Items from a dataset:
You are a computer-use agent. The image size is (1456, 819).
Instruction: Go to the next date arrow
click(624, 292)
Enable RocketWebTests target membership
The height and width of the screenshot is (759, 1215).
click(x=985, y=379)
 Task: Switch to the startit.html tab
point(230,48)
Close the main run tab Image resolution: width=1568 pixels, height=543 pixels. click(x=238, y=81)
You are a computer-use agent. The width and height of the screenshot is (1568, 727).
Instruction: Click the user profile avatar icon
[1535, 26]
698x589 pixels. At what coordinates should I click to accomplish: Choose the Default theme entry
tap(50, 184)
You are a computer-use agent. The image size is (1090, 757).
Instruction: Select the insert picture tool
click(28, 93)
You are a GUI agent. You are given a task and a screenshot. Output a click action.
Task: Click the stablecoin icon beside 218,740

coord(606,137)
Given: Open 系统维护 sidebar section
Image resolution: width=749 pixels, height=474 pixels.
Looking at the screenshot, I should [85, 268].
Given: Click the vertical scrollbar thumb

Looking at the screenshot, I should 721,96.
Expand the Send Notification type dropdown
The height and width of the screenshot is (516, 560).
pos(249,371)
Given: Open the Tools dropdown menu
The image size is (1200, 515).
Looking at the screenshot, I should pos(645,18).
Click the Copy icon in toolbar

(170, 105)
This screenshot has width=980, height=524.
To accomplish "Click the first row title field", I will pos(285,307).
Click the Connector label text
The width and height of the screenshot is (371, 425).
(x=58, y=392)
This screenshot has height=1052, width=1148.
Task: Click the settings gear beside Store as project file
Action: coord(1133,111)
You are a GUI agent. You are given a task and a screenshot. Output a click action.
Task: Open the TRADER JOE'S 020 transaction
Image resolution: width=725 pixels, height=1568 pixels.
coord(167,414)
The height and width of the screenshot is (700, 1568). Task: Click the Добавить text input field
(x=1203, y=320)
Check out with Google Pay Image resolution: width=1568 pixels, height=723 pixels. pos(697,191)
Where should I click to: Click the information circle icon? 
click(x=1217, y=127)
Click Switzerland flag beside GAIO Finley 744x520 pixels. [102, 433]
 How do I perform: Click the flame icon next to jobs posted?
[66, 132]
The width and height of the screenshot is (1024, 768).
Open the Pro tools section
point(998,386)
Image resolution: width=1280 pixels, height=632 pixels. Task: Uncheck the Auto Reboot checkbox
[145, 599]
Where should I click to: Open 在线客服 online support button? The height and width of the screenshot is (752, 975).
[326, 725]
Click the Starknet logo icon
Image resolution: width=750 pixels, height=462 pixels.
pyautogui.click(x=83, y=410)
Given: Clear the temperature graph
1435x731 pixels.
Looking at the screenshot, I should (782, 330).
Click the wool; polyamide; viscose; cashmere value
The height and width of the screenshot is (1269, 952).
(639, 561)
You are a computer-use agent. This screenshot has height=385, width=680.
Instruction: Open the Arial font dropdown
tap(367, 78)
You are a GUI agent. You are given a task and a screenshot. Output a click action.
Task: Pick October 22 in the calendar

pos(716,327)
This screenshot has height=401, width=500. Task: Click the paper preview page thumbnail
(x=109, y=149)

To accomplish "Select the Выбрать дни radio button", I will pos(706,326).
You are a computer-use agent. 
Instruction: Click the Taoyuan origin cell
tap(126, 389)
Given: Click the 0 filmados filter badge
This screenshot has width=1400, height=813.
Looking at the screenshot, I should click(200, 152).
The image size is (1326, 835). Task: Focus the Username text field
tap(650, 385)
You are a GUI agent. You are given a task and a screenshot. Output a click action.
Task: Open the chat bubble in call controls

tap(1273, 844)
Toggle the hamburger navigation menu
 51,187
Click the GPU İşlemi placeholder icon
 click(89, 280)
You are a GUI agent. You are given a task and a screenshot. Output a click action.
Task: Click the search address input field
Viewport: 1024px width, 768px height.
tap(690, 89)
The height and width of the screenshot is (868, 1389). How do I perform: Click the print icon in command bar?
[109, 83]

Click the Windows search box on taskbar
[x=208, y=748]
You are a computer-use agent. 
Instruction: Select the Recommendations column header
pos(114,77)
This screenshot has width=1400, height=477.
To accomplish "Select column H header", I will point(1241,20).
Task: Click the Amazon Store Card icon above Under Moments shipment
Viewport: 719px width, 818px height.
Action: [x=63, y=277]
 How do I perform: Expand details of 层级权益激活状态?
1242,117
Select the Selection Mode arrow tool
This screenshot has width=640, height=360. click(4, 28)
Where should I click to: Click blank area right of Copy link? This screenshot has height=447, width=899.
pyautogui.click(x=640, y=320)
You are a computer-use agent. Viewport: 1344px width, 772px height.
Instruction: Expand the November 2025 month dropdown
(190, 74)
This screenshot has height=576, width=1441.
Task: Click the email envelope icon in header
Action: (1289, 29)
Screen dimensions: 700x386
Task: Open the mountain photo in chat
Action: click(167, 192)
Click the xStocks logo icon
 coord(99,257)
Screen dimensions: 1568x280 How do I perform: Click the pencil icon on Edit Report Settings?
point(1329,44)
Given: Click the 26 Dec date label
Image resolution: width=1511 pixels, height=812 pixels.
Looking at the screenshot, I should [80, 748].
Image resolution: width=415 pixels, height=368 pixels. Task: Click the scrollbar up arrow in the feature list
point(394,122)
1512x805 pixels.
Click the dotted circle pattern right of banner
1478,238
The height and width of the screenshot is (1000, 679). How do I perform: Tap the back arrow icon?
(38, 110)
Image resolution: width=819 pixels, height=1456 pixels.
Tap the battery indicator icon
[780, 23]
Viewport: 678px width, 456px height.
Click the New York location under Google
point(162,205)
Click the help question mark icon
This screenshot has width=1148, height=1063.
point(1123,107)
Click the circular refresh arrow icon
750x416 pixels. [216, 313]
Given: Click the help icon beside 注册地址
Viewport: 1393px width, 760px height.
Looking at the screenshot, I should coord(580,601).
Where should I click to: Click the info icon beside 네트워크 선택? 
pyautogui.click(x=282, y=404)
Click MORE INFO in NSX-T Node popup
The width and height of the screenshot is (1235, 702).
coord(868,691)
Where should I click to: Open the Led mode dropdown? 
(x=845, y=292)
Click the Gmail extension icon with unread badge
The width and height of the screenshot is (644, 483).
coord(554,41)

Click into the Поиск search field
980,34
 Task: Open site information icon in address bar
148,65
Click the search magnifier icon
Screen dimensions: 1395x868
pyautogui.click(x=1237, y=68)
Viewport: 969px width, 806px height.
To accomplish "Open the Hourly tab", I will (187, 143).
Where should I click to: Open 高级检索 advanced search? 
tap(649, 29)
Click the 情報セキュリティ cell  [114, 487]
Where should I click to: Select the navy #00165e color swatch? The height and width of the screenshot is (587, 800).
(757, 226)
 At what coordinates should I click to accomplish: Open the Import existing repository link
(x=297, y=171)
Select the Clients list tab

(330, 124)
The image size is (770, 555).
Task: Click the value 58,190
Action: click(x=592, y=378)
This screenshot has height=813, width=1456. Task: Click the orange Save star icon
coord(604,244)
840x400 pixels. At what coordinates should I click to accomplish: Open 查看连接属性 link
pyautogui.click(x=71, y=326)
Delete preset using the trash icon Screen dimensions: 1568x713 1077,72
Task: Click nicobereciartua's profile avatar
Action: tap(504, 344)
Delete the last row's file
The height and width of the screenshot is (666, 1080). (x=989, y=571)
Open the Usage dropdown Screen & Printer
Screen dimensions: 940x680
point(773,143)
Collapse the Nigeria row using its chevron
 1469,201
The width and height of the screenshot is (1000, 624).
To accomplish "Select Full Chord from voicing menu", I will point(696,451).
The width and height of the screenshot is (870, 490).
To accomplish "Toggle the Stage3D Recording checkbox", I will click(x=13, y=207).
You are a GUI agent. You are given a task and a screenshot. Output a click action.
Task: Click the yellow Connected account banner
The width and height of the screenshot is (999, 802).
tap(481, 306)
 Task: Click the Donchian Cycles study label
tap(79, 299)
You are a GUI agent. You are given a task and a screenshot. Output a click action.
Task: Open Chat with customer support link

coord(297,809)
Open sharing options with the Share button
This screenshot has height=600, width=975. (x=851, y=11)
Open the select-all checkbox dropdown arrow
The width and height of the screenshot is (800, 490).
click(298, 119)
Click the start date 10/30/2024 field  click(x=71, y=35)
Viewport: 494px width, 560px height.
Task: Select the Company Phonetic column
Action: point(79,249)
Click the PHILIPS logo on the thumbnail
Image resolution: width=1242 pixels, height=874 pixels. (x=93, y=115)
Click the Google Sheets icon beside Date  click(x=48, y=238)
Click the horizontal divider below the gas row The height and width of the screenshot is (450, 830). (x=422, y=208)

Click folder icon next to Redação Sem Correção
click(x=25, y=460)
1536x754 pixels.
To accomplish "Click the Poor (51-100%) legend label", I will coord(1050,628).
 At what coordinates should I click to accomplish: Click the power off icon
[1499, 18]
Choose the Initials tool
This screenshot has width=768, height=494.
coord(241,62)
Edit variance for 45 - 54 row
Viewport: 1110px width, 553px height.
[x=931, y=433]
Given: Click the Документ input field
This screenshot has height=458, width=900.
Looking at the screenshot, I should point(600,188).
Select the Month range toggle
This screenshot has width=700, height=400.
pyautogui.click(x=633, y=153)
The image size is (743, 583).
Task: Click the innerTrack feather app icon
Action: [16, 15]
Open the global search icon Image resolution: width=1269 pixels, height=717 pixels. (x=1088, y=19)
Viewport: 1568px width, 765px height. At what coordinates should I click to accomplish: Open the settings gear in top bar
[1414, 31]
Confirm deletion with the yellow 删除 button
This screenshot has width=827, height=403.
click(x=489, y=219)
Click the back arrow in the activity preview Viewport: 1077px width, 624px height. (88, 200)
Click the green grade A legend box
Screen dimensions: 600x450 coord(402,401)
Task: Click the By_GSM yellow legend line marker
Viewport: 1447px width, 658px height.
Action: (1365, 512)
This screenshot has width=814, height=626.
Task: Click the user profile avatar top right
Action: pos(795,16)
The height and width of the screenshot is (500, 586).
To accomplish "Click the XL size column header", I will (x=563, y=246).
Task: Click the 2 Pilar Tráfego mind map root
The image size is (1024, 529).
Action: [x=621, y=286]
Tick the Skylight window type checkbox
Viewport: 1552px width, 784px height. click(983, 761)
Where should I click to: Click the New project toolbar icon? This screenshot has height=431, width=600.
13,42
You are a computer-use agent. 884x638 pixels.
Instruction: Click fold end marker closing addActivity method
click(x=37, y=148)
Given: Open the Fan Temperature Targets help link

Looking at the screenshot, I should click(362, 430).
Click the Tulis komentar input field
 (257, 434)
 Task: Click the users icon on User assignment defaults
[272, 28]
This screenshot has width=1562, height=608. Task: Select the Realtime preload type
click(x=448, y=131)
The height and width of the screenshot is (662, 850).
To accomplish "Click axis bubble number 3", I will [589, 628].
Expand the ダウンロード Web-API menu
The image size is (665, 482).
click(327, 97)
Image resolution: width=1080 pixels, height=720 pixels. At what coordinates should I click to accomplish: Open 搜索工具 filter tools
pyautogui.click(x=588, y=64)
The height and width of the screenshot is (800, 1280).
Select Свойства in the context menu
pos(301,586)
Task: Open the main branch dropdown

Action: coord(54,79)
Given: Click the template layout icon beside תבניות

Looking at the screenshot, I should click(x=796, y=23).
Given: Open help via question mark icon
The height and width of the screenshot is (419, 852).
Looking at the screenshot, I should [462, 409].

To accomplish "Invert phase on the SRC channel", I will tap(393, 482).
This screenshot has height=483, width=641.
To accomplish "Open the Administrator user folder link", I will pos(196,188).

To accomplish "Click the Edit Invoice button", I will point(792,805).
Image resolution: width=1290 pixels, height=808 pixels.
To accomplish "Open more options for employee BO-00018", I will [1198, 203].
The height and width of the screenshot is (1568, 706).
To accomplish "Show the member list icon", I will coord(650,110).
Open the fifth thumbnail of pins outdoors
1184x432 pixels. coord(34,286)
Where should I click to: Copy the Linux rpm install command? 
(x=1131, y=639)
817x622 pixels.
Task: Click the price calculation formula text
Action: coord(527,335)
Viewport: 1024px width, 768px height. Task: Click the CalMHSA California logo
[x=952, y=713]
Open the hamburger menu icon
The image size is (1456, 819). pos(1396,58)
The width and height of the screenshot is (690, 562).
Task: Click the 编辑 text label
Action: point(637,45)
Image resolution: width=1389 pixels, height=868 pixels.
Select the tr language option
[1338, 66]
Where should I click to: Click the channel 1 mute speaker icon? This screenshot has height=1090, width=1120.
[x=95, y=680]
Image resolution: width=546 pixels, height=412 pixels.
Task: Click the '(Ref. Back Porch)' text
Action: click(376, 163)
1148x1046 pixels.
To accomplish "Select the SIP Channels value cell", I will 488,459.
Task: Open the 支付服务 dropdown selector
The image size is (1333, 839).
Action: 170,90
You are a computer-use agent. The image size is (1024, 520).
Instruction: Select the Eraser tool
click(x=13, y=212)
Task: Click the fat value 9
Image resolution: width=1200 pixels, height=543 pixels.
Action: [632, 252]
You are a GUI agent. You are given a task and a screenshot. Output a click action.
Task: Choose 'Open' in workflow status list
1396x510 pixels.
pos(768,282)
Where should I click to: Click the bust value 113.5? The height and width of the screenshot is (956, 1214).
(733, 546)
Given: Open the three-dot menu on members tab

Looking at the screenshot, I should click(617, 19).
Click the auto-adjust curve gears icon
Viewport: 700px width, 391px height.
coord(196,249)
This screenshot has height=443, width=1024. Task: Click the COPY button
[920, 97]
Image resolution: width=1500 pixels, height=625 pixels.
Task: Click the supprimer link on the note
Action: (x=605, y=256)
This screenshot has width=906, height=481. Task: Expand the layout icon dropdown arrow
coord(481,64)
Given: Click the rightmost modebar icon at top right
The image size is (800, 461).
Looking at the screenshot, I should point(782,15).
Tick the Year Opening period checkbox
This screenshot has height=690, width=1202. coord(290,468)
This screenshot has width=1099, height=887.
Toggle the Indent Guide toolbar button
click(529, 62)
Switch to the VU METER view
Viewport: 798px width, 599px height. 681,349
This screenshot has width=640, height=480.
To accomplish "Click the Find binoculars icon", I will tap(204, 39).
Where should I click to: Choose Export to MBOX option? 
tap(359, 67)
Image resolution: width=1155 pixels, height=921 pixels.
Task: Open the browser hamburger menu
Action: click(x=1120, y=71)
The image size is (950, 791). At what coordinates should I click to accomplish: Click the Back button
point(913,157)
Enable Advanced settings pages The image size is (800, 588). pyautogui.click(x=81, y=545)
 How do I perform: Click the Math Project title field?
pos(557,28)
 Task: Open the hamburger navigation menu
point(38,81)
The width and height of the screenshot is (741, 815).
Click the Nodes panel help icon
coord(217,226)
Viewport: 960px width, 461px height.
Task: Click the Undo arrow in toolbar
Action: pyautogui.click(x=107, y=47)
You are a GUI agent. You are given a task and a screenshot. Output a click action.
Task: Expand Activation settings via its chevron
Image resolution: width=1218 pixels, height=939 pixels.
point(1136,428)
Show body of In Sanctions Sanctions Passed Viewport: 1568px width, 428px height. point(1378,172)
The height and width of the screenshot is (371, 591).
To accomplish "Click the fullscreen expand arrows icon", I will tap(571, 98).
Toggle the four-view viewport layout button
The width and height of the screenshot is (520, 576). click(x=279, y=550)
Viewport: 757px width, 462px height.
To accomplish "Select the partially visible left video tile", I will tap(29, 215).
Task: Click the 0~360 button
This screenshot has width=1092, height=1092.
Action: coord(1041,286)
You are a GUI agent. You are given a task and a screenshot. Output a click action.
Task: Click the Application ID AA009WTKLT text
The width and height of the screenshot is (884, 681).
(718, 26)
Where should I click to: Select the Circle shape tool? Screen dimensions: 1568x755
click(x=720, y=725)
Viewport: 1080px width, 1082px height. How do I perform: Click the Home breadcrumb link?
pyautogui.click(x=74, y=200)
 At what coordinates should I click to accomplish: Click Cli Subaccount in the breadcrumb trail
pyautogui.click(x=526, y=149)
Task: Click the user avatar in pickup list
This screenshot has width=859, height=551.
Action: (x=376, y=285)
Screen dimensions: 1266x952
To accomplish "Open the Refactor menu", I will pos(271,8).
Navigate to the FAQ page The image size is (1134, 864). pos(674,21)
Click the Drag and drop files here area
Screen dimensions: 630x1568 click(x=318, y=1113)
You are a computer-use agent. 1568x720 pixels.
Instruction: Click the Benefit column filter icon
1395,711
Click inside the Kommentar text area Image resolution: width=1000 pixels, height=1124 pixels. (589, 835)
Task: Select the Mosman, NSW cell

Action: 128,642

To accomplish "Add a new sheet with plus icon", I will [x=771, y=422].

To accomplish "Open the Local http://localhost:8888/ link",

◆ **What you are asked to do**
Pull out all lines from the entries above in which the word "Enable" appears.

◆ **Solved problem**
Enable RocketWebTests target membership
Enable Advanced settings pages The image size is (800, 588). pyautogui.click(x=81, y=545)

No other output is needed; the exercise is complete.